November 24, 2004 (by Lieven Dewitte) - The U.S. Department of Defense (DOD) plans to sell Jordan 50 U.S.-made AMRAAM anti-aircraft missiles in a deal valued up to $39 million. The Pentagon's Defense Security Cooperation Agency (DSCA) notified Congress last Friday about the proposed sale, giving lawmakers 30 days to block the agreement.

RJAF F-16A ADF, #229, over desert terrain. [RJAF photo]

The proposed sale includes the following:
  • 50 AIM-120C Advanced Medium Range Air-to-Air Missiles
  • 51 LAU-129 launchers;
  • captive air training missiles;
  • flight test instrumentation;
  • software updates to support AMRAAM operational and training devices;
  • missile containers;
  • aircraft modification and integration;
  • spare and repair parts;
  • support and test equipment;
  • publications and technical documentation;
  • maintenance and pilot training;
  • contractor support;
  • other related elements of logistical and program support.
The LAU-129 is a launcher which can be carried by ADF modified F-16A/B , and all blocks of C/D aircraft. It can hold both the AIM-9 missile, and the AIM-120 missile.

Lockheed Martin recently received a contract to support upgrades to 17 F-16 A/Bs of the Royal Jordanian Air Force. The main upgrade being the F-16 A/B Mid-Life Update (MLU) but the pacjkage also includes the Falcon UP and Falcon STAR structural upgrades. The 17 aircraft to be modified are USAF block 15 F-16A/Bs with the Air Defense Fighter (ADF) modification, provided to Jordan under the Peace Falcon II Foreign Military Sales program.

"The proposed sale will enhance the foreign policy and national security objectives of the United States by improving the security of a key regional partner who has proven to be a vital force for political stability and peace in the Middle East," the DSCA said in a statement. "Jordan needs these missiles to enhance the air-to-air self-defense capability of its F-16 aircraft and
provide for increased interoperability with U.S. forces."

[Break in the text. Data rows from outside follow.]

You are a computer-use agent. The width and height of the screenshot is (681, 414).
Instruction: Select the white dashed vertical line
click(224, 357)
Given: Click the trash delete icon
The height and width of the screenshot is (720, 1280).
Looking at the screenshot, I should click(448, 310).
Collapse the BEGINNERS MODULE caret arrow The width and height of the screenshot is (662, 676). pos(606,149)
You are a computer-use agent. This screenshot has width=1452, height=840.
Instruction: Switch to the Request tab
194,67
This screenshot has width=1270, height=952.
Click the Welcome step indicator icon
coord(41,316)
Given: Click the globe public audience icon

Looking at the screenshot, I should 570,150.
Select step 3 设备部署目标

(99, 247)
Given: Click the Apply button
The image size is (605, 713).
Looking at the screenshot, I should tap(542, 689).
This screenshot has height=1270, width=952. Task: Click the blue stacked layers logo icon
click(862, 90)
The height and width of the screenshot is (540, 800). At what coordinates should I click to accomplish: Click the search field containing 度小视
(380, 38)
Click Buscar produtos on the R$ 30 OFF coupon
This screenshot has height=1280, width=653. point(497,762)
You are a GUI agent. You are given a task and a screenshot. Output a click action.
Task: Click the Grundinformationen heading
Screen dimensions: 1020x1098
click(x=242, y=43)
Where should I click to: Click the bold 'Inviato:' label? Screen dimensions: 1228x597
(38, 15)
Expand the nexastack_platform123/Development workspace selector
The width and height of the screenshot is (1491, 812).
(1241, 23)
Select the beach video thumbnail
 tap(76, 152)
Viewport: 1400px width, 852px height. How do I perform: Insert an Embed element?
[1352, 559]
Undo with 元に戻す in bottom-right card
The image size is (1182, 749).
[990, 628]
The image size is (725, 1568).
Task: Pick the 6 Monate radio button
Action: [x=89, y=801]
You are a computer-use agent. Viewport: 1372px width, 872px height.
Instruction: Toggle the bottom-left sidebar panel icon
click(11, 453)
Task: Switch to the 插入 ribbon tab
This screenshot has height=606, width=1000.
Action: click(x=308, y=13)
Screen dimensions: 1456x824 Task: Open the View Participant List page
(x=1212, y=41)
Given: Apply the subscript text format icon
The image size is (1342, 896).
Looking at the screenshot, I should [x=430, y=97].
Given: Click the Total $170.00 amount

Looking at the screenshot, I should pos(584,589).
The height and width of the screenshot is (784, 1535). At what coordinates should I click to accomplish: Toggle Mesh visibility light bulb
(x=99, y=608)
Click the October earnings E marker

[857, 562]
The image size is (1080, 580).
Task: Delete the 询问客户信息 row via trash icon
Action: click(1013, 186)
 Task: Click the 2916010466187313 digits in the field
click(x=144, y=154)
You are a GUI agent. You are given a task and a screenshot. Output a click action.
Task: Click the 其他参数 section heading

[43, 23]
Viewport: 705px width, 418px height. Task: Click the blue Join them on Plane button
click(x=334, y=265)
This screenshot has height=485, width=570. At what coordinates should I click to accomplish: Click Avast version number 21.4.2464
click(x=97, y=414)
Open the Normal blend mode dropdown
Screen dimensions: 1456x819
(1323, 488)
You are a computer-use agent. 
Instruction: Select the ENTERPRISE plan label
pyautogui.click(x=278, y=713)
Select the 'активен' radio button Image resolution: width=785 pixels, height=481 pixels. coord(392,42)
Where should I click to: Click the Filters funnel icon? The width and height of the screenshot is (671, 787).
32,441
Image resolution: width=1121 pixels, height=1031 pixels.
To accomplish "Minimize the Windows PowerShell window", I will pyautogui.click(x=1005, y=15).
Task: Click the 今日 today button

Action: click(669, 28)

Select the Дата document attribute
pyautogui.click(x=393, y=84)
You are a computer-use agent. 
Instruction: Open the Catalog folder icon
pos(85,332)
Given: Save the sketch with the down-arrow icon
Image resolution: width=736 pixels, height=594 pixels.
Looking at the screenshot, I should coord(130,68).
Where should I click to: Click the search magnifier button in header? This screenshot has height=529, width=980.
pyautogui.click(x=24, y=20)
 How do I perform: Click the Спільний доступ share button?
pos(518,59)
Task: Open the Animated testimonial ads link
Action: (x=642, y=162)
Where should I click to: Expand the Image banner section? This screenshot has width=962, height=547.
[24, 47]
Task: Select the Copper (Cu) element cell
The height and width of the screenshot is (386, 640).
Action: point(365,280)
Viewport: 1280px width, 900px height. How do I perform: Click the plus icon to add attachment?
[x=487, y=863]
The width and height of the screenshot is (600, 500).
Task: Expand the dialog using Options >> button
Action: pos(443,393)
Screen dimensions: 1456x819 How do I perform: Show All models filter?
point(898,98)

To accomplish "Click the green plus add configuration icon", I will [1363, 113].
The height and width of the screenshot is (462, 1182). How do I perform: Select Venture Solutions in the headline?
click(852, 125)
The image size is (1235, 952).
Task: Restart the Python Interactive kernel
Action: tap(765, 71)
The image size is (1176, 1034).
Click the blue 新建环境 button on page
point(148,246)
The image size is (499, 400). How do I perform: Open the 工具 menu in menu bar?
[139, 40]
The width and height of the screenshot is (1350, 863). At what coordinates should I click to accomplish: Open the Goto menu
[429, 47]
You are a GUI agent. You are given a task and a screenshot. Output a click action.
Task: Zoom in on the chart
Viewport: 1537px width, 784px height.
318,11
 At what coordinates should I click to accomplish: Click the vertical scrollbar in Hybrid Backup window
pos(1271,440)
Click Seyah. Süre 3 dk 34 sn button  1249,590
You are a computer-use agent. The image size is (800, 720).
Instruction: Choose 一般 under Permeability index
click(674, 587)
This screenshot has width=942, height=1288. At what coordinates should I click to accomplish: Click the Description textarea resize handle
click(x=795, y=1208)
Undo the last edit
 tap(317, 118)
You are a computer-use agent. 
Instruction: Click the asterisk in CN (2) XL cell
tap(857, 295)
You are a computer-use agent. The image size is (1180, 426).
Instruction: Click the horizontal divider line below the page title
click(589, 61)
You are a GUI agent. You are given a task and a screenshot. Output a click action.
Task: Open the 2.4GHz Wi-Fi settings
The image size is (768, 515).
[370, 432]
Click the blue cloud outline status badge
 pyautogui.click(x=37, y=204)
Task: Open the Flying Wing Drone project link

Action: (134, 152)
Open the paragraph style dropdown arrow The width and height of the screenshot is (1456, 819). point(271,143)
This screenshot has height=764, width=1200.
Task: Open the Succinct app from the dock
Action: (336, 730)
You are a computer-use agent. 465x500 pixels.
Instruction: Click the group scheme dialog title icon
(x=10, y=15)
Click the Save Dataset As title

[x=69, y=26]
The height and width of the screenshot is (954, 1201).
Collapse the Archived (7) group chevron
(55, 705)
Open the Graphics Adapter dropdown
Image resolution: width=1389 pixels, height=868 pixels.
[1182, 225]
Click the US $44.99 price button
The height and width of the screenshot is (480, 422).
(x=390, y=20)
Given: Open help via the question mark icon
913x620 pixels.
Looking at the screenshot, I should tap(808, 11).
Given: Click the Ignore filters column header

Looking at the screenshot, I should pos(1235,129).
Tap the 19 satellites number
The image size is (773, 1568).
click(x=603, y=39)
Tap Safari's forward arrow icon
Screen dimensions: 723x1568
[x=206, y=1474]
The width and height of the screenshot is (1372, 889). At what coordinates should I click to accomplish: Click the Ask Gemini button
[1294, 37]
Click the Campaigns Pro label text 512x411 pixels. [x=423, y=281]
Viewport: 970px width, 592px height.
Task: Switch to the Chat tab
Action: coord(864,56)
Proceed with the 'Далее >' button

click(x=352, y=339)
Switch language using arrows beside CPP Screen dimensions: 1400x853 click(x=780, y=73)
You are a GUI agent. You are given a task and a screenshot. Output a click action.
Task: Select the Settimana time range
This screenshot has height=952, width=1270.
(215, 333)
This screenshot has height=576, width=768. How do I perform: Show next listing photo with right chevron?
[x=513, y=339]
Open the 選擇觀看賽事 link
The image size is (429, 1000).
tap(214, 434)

Jordan in August criticized what it called Israel's "interference" in the proposed arms deal. Defense Minister Shaul Mofaz reportedly asked the Pentagon to cancel the planned sale of the air-to-air missiles to Jordan.

Jordan has extensive commercial and political ties with Israel, with which it signed a peace treaty in 1994.

Although, according to Israeli media, Jordan is not considered a major threat by Israeli security sources, some fear the sale to Amman could encourage Egypt to make similar arms deals with Washington, tipping the strategic balance in the Middle East.